I did mine using WinForms and C#, Linq to SQL (although not sure whether you would use this now or not but it's great for smaller projects) and tried to get as much other cool stuff in there as possible. If you could do something that has a small ASP.MVC based site as well that would be cool perhaps?

+1  A: 

Since you seem interested in Microsoft languages and you have mentioned Silverlight why not consider doing a Silverlight app based around MusicXML, such as an application that firstly displays piano notation from a MusicXML file and secondly allows editing and composition

Perhaps use the GPL'd MuseScore as the basis (haven't checked specifics of licence)

+1  A: 

I suggest a project related to:

molecular biology, e.g. mass spectrometry or bioinformatics.

There are many, many very interesting and useful problems to solve in this domain. From 100% CS like problems to some very heavy on domain knowlegde. From purely theoretical to low level optimise-for-performance projects. Any hardware platform, software platform, computer language, database, software engineering method, etc. can come into play.

Perhaps there is a department of molecular biology at your university. Otherwise I would be happy to put you in contact with some domain experts (see end of

Peter Mortensen

Since Oracle may buy SUN, it will acquire MySQL and that worries me a tad bit.

Develop a new RDBMS =)


Do something with

   computer vision: object detection, segmentation, clustering [outside of matlab (which shows you know what is happening)], creating mosiacs is always fun, homographies, stereo projection
   textual analysis: bayesian filter, pattern recognition
   intelligent systems: clustering again, kmeans, Neural nets

These are made fun when the application ends up solving a task that you've been looking to automate.

+2  A: 
  1. Look again at the lectures you had at the uni and pick one that you were most excited about.
  2. Do research about the subject, read a few papers about it, and you will find there is a lot that can be done there.
  3. Ask you professor from this lecture and check his propositions for subject: he is doing the research about his area of interest all the time, so he knows a lot of sources!
  4. Choose your own subject.
Ula Karzelek
+1, especially for your first point.
Cameron MacFarland

How about something you can easily turn into an iPhone, Android or WebOS project? Providing a) your course is Java based, which 99% seem to be b) You can provide some interesting background CS-based information for the project then at the end you will actually have something you can make money from!

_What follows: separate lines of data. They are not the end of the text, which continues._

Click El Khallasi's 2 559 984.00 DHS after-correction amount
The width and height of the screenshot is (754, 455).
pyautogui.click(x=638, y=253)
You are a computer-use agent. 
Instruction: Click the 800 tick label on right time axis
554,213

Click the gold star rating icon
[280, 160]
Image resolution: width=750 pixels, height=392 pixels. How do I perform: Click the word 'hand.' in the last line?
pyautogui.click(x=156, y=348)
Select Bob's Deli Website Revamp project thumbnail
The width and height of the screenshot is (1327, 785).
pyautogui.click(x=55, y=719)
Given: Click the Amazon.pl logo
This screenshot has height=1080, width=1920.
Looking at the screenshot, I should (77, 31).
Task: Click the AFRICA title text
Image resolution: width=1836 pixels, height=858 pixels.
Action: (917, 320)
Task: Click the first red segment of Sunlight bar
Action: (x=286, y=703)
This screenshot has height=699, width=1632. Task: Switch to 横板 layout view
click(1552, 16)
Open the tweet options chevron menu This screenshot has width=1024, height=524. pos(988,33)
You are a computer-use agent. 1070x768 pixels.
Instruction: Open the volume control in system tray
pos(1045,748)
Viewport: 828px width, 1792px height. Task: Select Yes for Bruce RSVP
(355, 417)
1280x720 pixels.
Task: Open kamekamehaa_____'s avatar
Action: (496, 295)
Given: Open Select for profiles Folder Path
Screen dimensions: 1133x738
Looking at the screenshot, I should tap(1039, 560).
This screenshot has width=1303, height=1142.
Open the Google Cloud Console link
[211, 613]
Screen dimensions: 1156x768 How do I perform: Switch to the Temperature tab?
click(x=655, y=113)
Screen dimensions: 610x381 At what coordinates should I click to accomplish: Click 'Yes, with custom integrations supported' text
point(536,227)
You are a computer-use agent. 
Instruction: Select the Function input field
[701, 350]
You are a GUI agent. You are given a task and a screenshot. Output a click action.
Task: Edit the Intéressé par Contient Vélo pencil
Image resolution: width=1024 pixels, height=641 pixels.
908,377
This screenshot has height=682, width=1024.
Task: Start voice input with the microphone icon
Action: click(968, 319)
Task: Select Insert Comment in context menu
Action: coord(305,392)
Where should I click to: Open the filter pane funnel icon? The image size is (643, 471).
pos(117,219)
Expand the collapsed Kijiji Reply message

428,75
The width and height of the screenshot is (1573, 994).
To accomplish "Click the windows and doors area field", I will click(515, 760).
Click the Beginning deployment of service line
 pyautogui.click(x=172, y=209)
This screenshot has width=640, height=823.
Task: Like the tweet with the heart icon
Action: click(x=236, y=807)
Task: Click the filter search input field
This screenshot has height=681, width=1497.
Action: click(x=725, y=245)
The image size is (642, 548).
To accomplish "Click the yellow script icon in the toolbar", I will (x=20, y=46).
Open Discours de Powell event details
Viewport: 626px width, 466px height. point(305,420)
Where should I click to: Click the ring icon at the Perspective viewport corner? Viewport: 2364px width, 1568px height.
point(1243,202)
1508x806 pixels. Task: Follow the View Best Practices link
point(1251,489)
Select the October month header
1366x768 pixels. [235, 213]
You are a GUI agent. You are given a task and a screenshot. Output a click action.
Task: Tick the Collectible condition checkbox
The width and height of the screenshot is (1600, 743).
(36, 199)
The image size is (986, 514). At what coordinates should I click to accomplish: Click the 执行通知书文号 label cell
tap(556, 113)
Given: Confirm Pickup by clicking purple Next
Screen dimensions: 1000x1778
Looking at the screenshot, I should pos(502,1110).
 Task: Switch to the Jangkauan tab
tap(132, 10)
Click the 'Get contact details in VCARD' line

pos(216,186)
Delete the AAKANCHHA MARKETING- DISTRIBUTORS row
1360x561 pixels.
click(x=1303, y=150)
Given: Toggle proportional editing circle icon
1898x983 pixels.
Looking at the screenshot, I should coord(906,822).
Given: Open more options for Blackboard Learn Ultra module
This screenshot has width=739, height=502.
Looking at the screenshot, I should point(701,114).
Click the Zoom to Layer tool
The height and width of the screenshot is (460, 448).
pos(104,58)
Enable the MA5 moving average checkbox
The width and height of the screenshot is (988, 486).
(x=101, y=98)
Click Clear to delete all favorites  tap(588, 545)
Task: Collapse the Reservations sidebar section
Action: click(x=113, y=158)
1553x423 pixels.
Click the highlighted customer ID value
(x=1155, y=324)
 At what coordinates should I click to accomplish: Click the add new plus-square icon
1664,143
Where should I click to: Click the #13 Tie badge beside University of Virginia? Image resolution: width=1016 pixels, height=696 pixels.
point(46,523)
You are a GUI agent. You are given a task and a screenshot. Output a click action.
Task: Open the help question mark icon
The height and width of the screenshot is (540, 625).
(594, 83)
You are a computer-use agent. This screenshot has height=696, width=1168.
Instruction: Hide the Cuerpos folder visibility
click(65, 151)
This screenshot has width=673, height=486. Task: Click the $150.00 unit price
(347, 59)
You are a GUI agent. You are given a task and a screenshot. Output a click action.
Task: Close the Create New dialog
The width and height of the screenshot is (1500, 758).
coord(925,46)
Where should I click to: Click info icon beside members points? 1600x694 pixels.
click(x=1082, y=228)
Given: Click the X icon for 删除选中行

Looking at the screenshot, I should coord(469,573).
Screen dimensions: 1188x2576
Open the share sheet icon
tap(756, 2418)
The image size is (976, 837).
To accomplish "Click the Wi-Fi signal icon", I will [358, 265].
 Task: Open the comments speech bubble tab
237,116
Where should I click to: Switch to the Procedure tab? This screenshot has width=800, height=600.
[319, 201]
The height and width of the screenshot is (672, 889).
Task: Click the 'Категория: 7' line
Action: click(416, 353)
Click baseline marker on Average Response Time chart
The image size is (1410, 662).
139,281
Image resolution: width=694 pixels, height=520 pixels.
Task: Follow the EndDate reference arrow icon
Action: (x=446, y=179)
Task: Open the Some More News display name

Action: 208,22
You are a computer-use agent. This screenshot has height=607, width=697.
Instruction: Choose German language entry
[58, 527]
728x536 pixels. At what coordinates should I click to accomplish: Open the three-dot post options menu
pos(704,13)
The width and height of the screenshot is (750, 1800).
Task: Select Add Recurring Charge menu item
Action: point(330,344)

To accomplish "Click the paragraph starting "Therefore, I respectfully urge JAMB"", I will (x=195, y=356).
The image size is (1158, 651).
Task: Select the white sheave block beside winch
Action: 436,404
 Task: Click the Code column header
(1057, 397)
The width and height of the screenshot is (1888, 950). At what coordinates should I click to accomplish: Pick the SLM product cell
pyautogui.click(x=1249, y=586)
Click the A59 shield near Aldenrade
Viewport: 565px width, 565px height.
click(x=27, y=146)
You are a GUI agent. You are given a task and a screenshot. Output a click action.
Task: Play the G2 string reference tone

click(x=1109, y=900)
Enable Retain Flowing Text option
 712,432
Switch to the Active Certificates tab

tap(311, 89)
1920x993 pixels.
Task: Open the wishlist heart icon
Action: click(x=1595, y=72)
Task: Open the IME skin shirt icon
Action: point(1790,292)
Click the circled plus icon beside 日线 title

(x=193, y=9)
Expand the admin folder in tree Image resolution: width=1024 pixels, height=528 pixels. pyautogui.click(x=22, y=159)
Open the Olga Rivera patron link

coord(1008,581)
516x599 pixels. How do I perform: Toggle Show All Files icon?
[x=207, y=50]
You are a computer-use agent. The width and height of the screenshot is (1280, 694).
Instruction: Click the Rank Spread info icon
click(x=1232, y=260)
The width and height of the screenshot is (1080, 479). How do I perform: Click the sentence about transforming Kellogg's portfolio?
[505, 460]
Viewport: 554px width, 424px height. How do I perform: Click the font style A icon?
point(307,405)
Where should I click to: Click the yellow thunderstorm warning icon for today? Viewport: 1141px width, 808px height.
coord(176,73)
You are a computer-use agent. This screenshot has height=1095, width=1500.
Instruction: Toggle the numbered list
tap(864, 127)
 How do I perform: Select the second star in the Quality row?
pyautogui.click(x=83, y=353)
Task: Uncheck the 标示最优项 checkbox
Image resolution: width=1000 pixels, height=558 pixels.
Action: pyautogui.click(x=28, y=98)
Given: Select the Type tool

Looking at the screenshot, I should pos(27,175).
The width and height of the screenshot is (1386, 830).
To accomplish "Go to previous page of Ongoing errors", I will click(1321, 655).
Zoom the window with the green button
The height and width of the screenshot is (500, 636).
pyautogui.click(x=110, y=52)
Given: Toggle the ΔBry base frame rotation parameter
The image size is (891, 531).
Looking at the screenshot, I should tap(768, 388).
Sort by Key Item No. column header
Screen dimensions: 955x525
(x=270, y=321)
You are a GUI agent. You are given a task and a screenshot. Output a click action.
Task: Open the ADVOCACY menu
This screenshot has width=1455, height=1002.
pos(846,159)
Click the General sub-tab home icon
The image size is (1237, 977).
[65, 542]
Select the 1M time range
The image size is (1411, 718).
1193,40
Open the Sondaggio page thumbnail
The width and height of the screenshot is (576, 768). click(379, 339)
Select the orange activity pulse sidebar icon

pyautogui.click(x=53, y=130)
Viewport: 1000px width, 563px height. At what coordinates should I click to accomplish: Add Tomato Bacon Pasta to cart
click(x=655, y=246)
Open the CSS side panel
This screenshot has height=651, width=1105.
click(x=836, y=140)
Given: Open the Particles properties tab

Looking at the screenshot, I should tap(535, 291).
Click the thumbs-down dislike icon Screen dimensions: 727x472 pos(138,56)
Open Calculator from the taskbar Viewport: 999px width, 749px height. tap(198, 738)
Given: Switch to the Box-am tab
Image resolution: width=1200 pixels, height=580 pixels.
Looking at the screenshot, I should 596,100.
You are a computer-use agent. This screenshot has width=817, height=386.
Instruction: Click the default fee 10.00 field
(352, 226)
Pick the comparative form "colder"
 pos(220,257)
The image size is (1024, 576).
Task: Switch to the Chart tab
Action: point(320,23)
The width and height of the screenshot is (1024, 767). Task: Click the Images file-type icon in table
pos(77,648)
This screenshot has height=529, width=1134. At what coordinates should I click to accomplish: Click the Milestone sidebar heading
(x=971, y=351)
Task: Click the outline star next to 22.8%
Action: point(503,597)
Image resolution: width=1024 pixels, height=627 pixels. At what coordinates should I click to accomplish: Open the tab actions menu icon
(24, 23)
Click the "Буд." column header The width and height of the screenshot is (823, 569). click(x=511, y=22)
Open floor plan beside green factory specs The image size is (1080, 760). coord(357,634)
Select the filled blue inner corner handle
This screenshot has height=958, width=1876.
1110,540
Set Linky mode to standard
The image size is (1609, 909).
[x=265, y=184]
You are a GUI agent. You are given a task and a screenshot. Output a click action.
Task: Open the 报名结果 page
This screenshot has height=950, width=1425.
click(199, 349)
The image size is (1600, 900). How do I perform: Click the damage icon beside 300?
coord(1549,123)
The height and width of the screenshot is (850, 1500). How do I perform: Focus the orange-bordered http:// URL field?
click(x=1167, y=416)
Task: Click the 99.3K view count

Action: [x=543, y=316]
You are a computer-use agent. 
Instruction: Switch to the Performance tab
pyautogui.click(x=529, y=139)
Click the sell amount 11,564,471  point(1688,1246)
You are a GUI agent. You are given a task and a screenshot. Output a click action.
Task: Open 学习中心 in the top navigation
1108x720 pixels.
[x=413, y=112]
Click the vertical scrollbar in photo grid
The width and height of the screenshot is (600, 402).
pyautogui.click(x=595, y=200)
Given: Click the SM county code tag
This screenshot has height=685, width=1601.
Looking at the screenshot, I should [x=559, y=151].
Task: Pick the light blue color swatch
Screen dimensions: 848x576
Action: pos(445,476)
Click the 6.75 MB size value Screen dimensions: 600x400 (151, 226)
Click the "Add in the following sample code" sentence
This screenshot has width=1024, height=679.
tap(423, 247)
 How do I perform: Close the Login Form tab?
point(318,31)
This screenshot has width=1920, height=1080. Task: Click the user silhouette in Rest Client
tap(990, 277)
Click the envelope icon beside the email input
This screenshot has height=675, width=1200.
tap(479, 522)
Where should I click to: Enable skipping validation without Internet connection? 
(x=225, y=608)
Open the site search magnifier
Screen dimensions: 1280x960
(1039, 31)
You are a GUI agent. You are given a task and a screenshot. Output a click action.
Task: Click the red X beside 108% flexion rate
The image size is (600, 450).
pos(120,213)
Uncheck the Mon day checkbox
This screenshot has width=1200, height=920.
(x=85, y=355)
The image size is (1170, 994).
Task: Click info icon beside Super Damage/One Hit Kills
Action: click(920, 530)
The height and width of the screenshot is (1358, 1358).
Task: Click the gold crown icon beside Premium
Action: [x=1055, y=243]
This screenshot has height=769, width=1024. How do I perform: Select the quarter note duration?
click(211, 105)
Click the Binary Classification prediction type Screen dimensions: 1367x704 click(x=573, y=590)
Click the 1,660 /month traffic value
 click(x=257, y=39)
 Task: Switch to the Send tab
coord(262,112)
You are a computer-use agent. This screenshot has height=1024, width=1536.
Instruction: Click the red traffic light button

Call me cynical but contrary to what some schools still teach, this is actually what software development is about.

The restrictions of mobile phone hardware right now fit in very well with the theory-based approach to computing. For example an iPhone app has 20 (that could be wrong) seconds to startup, and 5 seconds to close before its process is closed.

Chris S

If you're looking for students who can team up with you for your projects contact free final year projects guidance team. They can provide you students who are looking for such projects.


A distributed computing project to solve one of the many interesting math / science problems.

Alix Axel

If you like geometry, how about a sundial generator that generates the relevant angles for an accurate sundial for a given location.

That could keep you busy with various features. Horizontal, vertical, angled faces. Web interface. SVG or PostScript output (or some format good for taking directly to metal engravers).